Into the shop itself, sans trolley, and you can see immediately they've saved money on the decor. Posters advertising German branded produce that is set out in a mish-mah-maze of confusion. In the same aisle, I can buy an avocado, a rain shower and some chocolates. I don't need any of these things, but the urge to 'save' is evident. Perhaps I could eat a job lot of chocolates whilst bathing with the avocado?

Maybe that is why things aren't laid out how you'd assume; to confuse. To add pressure to the part of your brain that feels obliged to buy the tat you find at the checkouts in proper supermarkets. Maybe that could make a pretty decent logo for the store: "Lidl-we're crammed full of the shit you impulsively buy whilst waiting at our competitors tills".

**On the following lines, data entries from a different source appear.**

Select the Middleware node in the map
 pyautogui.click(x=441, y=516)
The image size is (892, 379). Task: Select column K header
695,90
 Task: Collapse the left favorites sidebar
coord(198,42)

Actually it wouldn't. I can't recall you getting 15kg bags of Basmati rice or a 6 jar pack of prune juice at the tills in Waitrose. So what sort of person shops here? Well, the clientele in this store would appear to be either unemployed or retired. The retired men, all wearing a kind of tracksuit trouser and long-sleeved shirt ensemble, congregate around the "2 for 1 on garden rakes" section (adjacent to the 5 for 1 on 2l 'cola' section). The unemployed men, all wearing a kind of long-sleeve shirt and tracksuit trouser ensemble, all congregate around the alcohol and uber-strong detergent aisle, because they're going to need to get those 8% cider piss-stains off their y-fronts at some point.

I walked around the store 3 times looking for the obvious savings although I couldn't see any aside from super-bulk buys. There was some bread on offer, but I couldn't understand the German label. Probably just as well as it looked hard enough to have been a V2 prototype.

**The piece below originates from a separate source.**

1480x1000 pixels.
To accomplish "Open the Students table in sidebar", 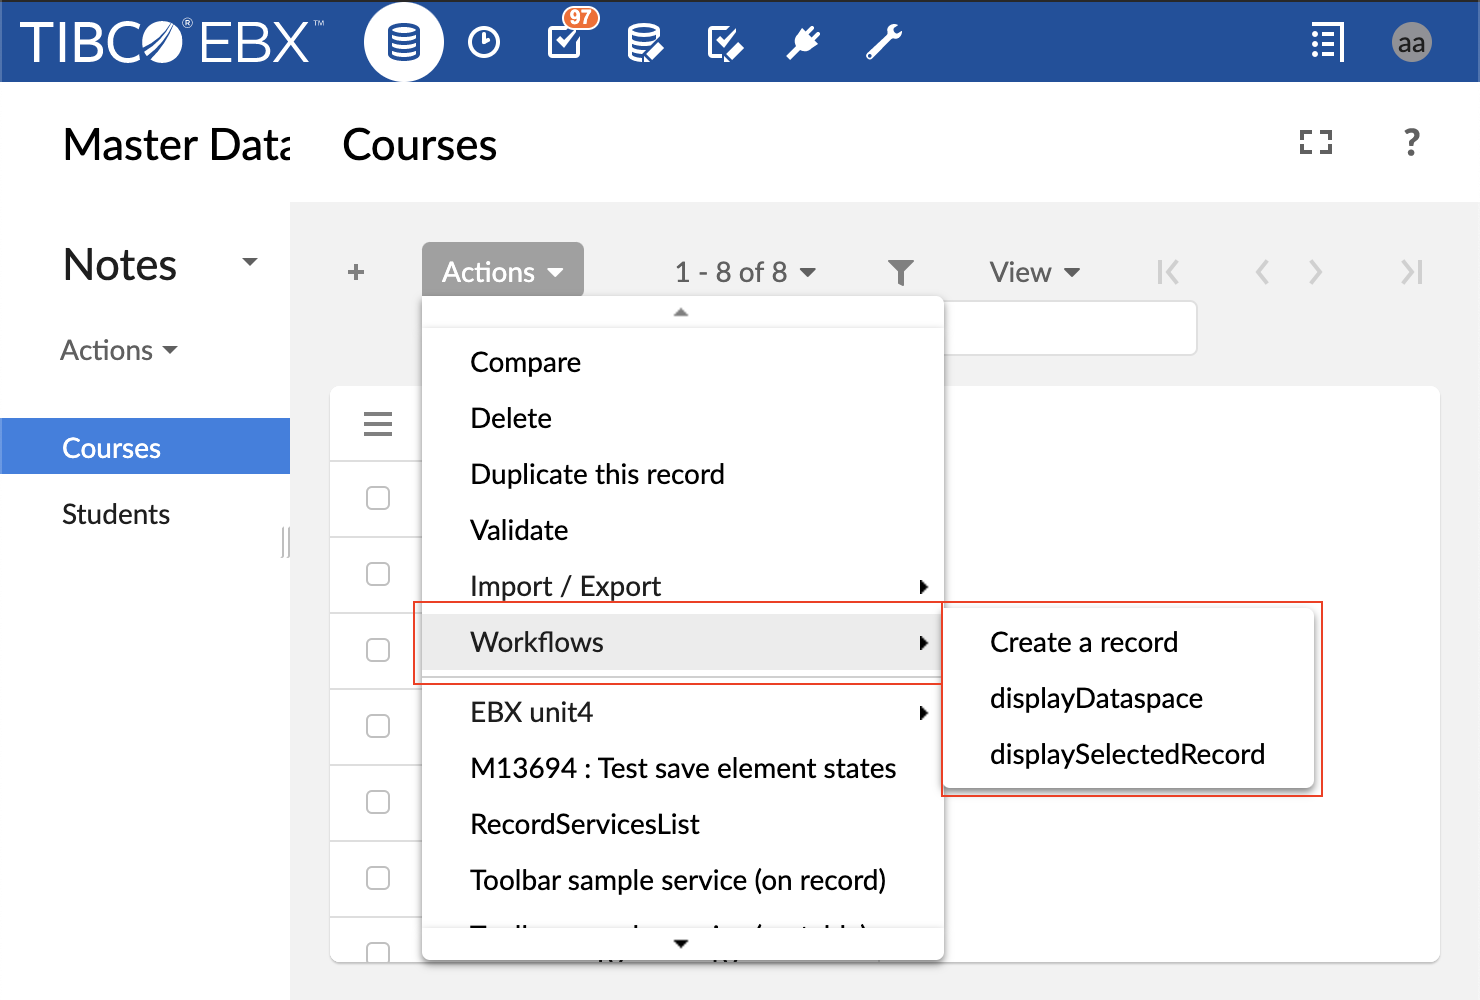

Bulk buys for the win, which is what I ended up at the checkout with; an oversized bag of rice and a hundredweight of Olives. The checkouts in Lidl, in case you cared, are full of people also stocking up on rice reserves. So there you have it; the highest proportion of sickness in the UK is due to back pain, and now I know why.

Submit "Today I went to Lidl for the first time" to Digg Submit "Today I went to Lidl for the first time" to del.icio.us Submit "Today I went to Lidl for the first time" to StumbleUpon Submit "Today I went to Lidl for the first time" to Google Submit "Today I went to Lidl for the first time" to Facebook Submit "Today I went to Lidl for the first time" to Twitter

Categories
Uncategorized

Comments

  1. Editor's Avatar
    • |
    • permalink
    Can't say I frequent the likes of Lidl, but I have been in there & Aldi & Nettoes. Usually when we're stocking up for dog fud at a show. I wouldn't touch any meat products from there ever, but the dogs like them!

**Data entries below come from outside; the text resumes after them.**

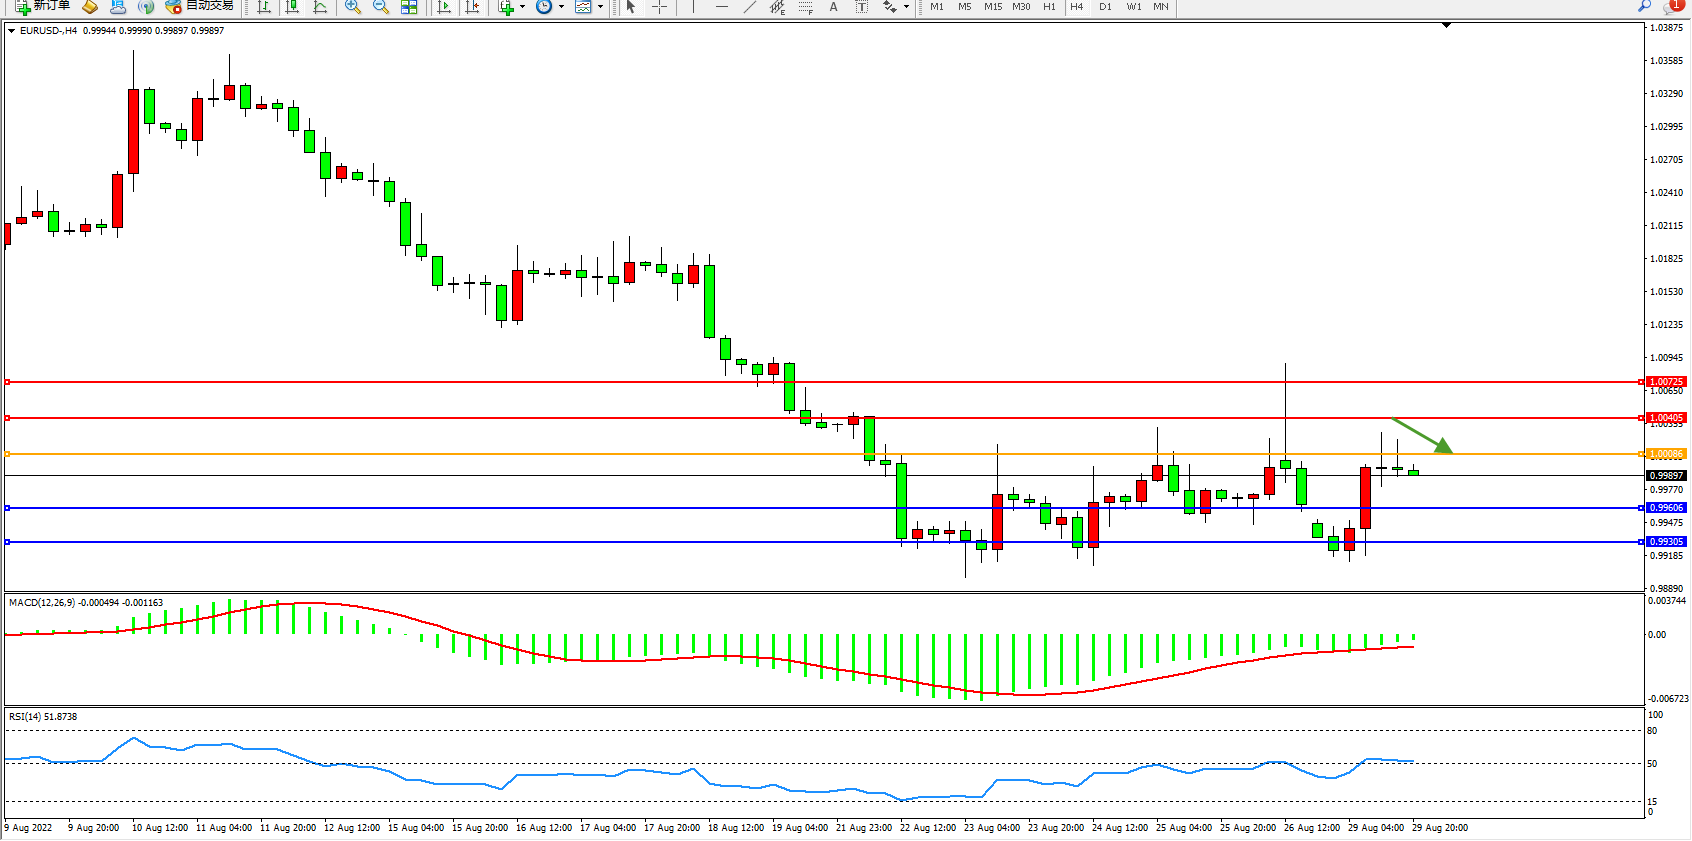The image size is (1692, 841).
Task: Switch to the M15 timeframe
Action: coord(992,6)
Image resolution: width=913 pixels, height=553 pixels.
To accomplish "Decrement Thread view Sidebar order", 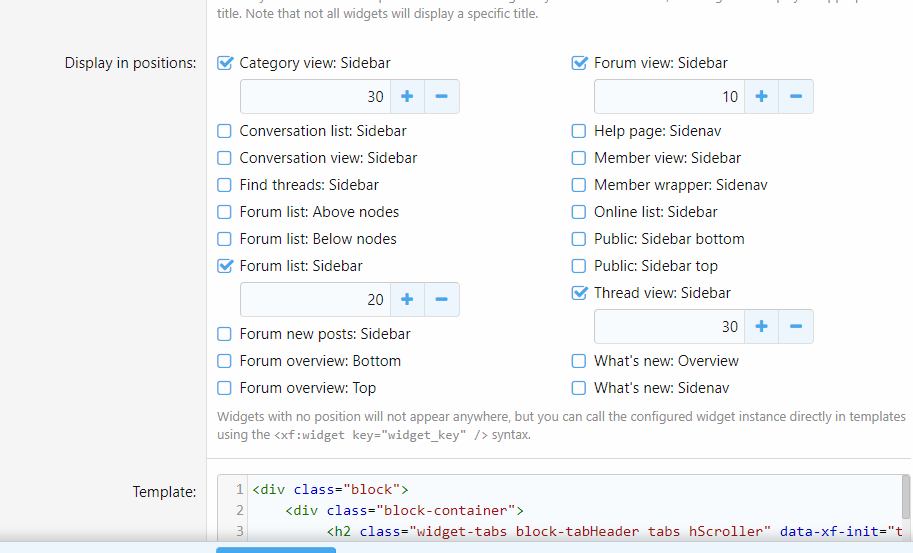I will [x=796, y=327].
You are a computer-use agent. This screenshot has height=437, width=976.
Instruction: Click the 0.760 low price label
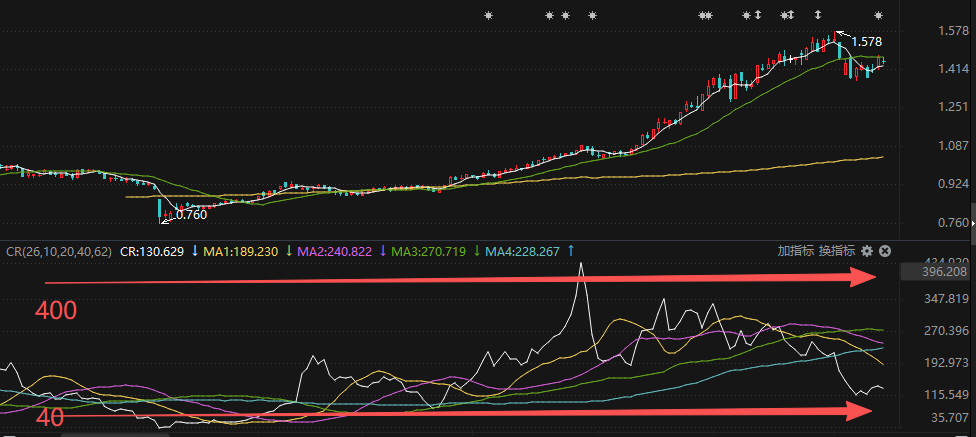pos(191,214)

    There's stuff like cook in sauces & sambals that I've never seen before, or for that matter, again. I bought a joist detector once. I trust it not one bit. Which leads me to ask if you observed the people who emerge from the plastic flap covered entrances. I've seen less shifty looking people in a cash & carry butchery section, & I'm talking about the staff here. It's like being eyed up by a feral cat to see if you're worth the hassle whilst on their way elsewhere to shed small creatures. And taxis. What is it people loaded up with all manner of unhealthy shite, hanging about outside having a fag & climbing into a taxi? Unless they're claimable?? No, surely not...

    Mind you-what else do you expect when you chuck out Somerfield & whatever that odd supermarket was where Robert Dyas is now. And even Dyas has got tidy. I remember when the lighting shop near the banks used to sell airguns out the back! Crumbs, & knives as well.
  2. Lily's Avatar
    • |
    • permalink
    I actually fear entering one of these establishments. Not the sort of fear created from snobbery but one of truly having no idea what to expect and not wanting to appear out of place.
  3. Savio Du Funk's Avatar
    • |
    • permalink
    Quote Originally Posted by Lily
    I actually fear entering one of these establishments. Not the sort of fear created from snobbery but one of truly having no idea what to expect and not wanting to appear out of place.

    That is exactly the feeling I had. I even found myself fumbling around in my pockets, although this time it was to locate my work ID badge. I wanted to casually slip it on my shirt to show everyone that I actually had a job and didn't need their shit.

    I couldn't find the badge however, so had to just do the best I could with Imperious pacing about and stroking my chin in a 'considered thought' pose.